| EXERCISE DETAILS |
In the entries below, find the lines with the word "label" and copy them.

[Records from a data collection]
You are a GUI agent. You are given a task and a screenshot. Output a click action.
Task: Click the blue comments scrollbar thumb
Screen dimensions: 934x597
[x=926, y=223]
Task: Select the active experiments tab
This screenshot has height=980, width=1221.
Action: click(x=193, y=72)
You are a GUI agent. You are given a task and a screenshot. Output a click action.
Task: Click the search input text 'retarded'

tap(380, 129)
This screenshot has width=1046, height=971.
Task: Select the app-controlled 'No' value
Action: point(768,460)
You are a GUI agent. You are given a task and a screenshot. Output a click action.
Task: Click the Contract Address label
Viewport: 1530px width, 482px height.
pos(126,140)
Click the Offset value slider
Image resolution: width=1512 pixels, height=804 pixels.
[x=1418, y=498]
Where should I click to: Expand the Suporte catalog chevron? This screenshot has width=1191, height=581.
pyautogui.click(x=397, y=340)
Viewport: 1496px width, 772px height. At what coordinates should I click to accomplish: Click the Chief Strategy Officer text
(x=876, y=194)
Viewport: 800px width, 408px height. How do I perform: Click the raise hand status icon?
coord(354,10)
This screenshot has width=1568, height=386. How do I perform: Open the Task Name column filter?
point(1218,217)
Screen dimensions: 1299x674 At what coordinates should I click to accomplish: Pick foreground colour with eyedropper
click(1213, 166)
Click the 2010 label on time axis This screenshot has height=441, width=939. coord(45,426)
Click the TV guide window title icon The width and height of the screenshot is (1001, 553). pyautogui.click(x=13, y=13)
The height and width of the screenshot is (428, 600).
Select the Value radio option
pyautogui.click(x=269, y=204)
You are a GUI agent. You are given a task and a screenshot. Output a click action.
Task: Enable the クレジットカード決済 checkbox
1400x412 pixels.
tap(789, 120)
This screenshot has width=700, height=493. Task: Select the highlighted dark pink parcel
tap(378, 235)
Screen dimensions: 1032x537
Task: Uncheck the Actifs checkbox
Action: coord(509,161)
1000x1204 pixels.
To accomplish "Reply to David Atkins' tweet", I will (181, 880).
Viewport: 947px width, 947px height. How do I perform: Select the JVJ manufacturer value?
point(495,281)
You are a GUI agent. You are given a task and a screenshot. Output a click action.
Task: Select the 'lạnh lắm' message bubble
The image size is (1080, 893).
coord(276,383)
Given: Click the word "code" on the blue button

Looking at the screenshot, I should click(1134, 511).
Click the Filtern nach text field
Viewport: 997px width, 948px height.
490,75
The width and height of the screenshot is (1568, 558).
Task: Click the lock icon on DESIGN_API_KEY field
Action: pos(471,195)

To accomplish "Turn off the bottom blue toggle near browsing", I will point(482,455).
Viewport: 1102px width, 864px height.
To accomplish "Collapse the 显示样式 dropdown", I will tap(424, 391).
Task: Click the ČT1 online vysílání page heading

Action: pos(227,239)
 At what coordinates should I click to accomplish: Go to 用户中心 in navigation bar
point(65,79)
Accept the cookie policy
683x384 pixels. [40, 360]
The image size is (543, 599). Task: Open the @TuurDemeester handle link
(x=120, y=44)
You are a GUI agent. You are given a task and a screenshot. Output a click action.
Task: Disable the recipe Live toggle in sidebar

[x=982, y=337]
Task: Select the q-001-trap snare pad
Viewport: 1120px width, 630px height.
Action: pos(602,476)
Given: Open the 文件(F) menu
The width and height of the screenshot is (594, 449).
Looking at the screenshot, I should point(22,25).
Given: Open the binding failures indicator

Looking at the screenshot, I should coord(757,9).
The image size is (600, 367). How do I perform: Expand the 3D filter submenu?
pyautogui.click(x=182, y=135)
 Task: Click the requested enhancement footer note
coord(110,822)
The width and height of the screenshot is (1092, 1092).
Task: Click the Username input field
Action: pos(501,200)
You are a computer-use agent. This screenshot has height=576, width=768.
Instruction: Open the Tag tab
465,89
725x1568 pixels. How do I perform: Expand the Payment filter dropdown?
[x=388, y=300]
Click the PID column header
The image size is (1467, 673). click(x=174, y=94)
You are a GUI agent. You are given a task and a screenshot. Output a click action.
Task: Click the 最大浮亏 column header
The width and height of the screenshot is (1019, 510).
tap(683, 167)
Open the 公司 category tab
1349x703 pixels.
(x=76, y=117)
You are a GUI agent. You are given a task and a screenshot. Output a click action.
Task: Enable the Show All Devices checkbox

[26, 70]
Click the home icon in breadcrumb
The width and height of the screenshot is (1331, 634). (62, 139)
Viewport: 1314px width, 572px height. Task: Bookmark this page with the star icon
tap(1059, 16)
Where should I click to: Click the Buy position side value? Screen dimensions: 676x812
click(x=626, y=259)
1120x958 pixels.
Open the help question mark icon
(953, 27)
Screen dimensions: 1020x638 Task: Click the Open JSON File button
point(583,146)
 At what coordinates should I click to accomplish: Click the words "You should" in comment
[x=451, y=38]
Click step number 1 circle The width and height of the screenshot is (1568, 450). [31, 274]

| SOLVED EXERCISE |
Task: Click the Contract Address label
Click the 2010 label on time axis This screenshot has height=441, width=939. coord(45,426)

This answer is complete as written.